Pakistan authorities have suspended 16 pilots and 65 crew members of the national airline and other airlines in the country for possessing fake degrees, the Pakistan Civil Aviation Authority informed the Supreme Court of Pakistan this week on the last day of hearings in a fake degrees case that started in January 2018 and is thought to be one of the largest global fake degree rackets unearthed.

As part of the Pakistan Supreme Court hearings into the massive fake degrees case involving Axact and its CEO Shoaib Shaikh, the apex court took notice of fake degree holders in the national and other privately-run airlines that same month and sought a report from the relevant authorities.

The case lingered on for almost a year as verification of the academic testimonials of airline staff faced many obstacles, including non-cooperation by the airline staff, court stay orders pursued by those affected and the slow pace of universities in verifying the authenticity of academic credentials.

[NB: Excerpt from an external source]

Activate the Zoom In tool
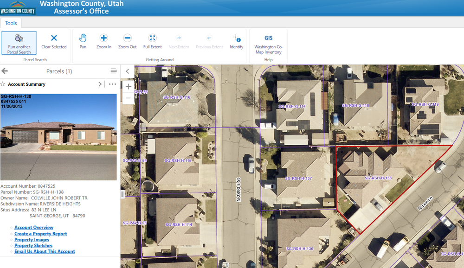coord(104,41)
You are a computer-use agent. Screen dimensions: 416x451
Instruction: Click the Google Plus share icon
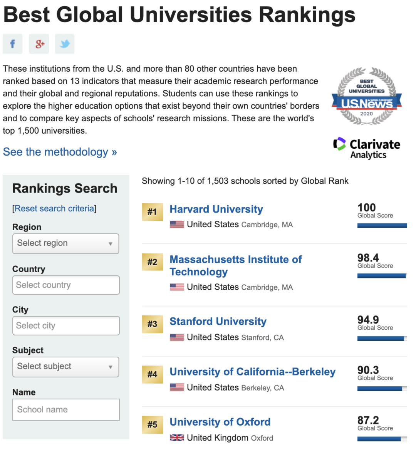click(39, 44)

The verification process was completed on 29 December last year and this year, on 9 January, the court case was closed by the Supreme Court after the Civil Aviation Authority and the management of the state-owned airline Pakistan International Airlines (PIA) confirmed to the court they would suspend employees whose degrees were found to be fake or forged.

Right of appeal

In its 9 January verdict, however, the court headed by Chief Justice Mian Saqib Nisar granted the right of appeal to those facing suspension. If they cannot prove the authenticity of their degrees during the appeal process, they would be dismissed from service.

While the chief justice remarked that fake degree holders do not deserve any compassion, the Pakistan Senate’s Standing Committee on Aviation had earlier opposed sacking of employees holding fake degrees.

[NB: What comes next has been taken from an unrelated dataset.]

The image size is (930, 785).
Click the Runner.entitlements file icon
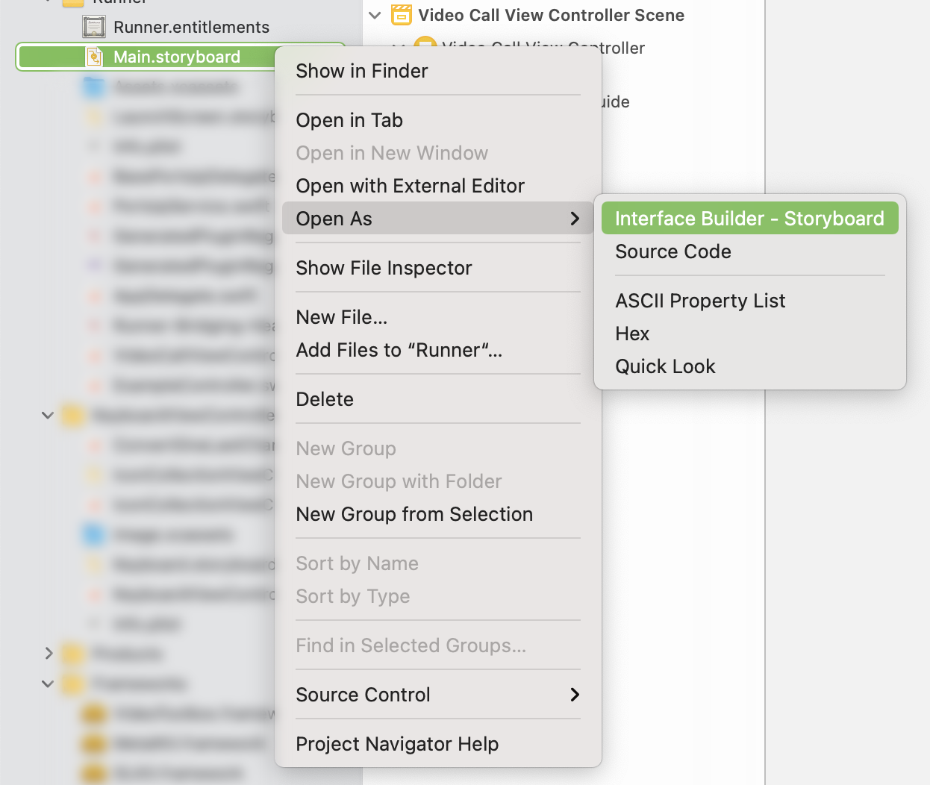(94, 28)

Senator Mushahid Ullah Khan, chairman of the Senate Committee, on 29 December strongly opposed the sacking of pilots and cabin crew. "No one should be rendered unemployed for having a fake degree … (as) those deprived of their jobs would lose their livelihood. Why is action not being taken against those who hired them," the Express Tribune newspaper reported him saying.

The senator was quoted as suggesting the salaries of the culprits be reduced instead of firing them.

The airline staff suspended for having fake academic degrees had been in service for many years. However, the issue of who is responsible has become politicised, with Fawad Chaudhry, federal minister for information and broadcasting, alleging during the 26 September session of the National Assembly last year that the previous governments of Pakistan Muslim League and Pakistan People’s Party had “ruined PIA” by recruiting their own people in the national airline.

It is believed that in those previous hiring sprees many pilots and cabin crew with fake academic degrees managed to obtain jobs in the airline through political connections.

Captain Saeed Khan, a member of the Pakistan Airline Pilots’ Association, told University World News: "If a person is recruited on the basis of a genuine academic certificate and after [obtaining] the job, he or she manages to get a tainted higher education degree for promotion, they should be punished by reversing the promotion but should not be fired from the job for which they possess the required basic valid certification."

But Muhammad Murtaza Noor, an independent columnist, told University World News: “There should not be any mercy for the criminals. Flying an airplane with hundreds of passengers onboard is not something trivial that may be left to fake degree holders. The action against them should not only involve sacking them but it should also involve recovering the past salaries from them."

The fake degrees issue has been in the limelight in the country since 2010, as many parliamentarians faked their academic qualifications to be eligible to contest elections when a new rule made it compulsory for candidates to possess a bachelor degree. Then in 2015 the mega-scandal involving Axact and hundreds of fake universities and the worldwide sale of bogus degrees surfaced.